Maintaining the physical security of your company is an enormous responsibility with a number of components. There’s the simplest form of security: who can get in and out of the building. But that can be broken down into who has access to each floor and what equipment. When it comes to physical access to computers, hardware, networks, and equipment facilities, physical access can quickly cause data security breaches. These concerns span many departments, all of which need to coordinate in order for the company’s security to be sound. It can be hard to decipher the main person who is responsible for physical security. Depending on the unique organization of a company, there may be no one single answer.
Physical Security Planning is the responsibility of...
In most companies, many aspects of physical security planning are the responsibility of designated security personnel. These employees oversee the flow of people coming in and out of the building and monitor and assess security threats. They’re the people who might greet you when you enter the building or who you call should someone become hostile. These are some of the aspects of physical security they might handle.
So the answer is yes! You will have to designate some of your employees to be the security personnel. You could vote for that or simply ask for volunteers. Let's see what are the tasks that these employees should undertake.
- External Perimeter Security: Fences, Gates, Turnstiles
Physical barriers are the first defense against intruders and security threats. Requiring a code, key card, or ID to enter the building will control who can get in. It’s the first step to making your building more physically secure.
One of the most common and effective ways to monitor the activity within a company building is through a closed circuit television system (or CCTV).
- Alarm system
Alarm systems are standard in most large corporate buildings. They help alert the responsible person for physical security when an area has been accessed without authorization, and can even be set to alert the police. They set emergency procedures in motion, which can be helpful in situations prone to panic.
- Limiting Access to Certain Areas to Authorized Personnel
It goes without saying that areas containing certain sensitive information should have a carefully vetted list of employees who can access it.
- Keep Utility/Electrical Closets Locked
It’s better to have a locked closet than to allow just anyone to wander in and adjust controls.
- Key Card Access For Each Floor
This creates another level of security that can slow down or stop an intruder and mitigate the risk of an internal security breach that might occur when an employee goes snooping where they’re not needed.
- Keep Master Key Locked In Secure Office
A master key grants access that you don’t want falling into the wrong hands. Keep it locked in a secure place at all times, and don’t let anyone know about it that doesn’t need to know.
- Empty Trash Often
This may seem like a small thing, but security risks can arise when sensitive information is thrown in the trash which is left accessible to wandering eyes. Ensuring each trash receptacle is emptied at the end of the workday can mitigate this risk. If trash cans are empty when employees stay late to work alone, there’s less opportunity for searching.
- Keep the Server Room Secure
Having a server room that isn’t highly restricted leaves you open to hacks that can bring down your entire network. Server rooms should have restricted access granted only to very limited authorized personnel with key card access, an alarm system, and no windows.
These actions must be taken care of after having designated the security roles within the employees.
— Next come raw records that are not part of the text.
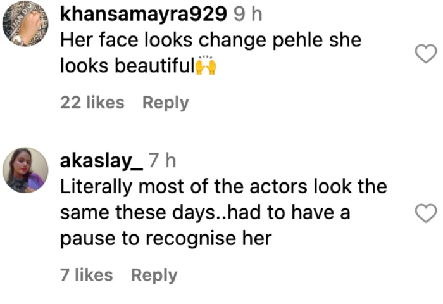Like khansamayra929's comment with the heart
The image size is (443, 304).
tap(425, 54)
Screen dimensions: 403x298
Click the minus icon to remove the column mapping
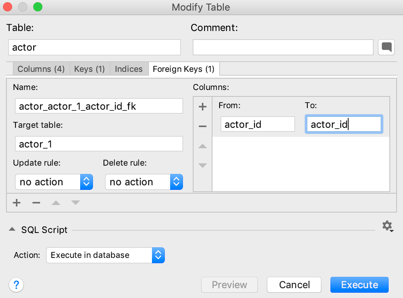click(203, 125)
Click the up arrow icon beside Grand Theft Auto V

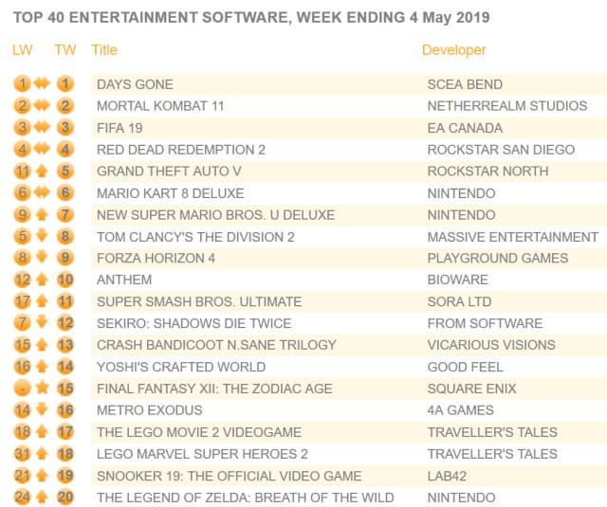tap(44, 172)

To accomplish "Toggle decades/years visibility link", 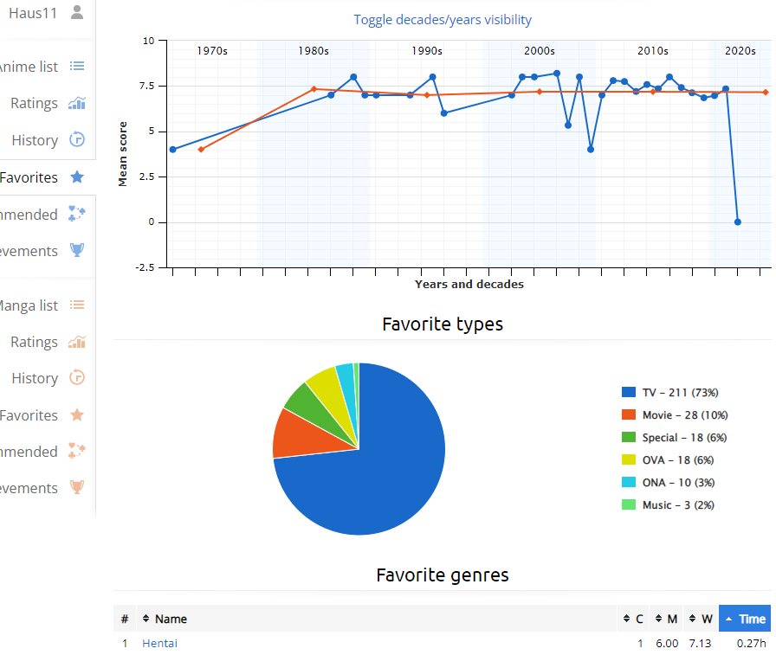I will click(443, 20).
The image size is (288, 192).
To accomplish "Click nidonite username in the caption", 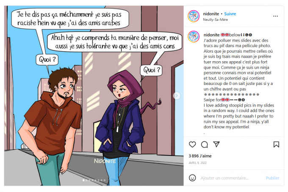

This planning has to be done by HR, together with the role assignation.
The Role of HR
- Vetting Prospective Employees
A human resources representative will be responsible for doing a background check and taking other measures to make sure prospective employees won’t be a risk to the company.
- Incorporating Security Training Into the Onboarding Process
“I didn’t know” should never be an excuse. Before an employee is granted access to any sensitive information, they should be trained extensively in how to handle it, policies regarding confidentiality, the importance of keeping sensitive information private, and how to properly destroy it. New employees should sign an agreement stating that they’ve been trained as well.
- Dealing With Disciplinary Action
HR will also deal with the aftermath of security breaches.
- Collaboration With IT department
The human resources department should work closely with the IT department to develop procedures regarding the physical security of computers, hard drives, server rooms, and other tools that contain sensitive information.
- Information Security Policy: Instructions on use, handling, storage and destruction of sensitive info
Every company should have a standardized policy (that all employees are trained in) for the handling of sensitive information. There should be a chain of command for who signs off on authorizing new people to access to certain information. There should be procedures for destroying different types of information, such as shredding documents or clearing computers of former employees.
- Security Awareness Training
Each human resources department may not have the technical knowledge to develop adequate procedures for
- Physical Security Planning and Choosing Security Personnel
- Securing Data on the Move
HR and IT departments should work closely to develop procedures for keeping sensitive information secure when in transit between clients, offices or employees.
- Implementing a two or three-factor identification system for email and other services
This is a widely accepted practice that heightens the security of email systems, computers and other high-value targets.
- Procedures for Changing Code
Again there should be a chain of command and documentation of procedures done whenever developers want to make changes to software.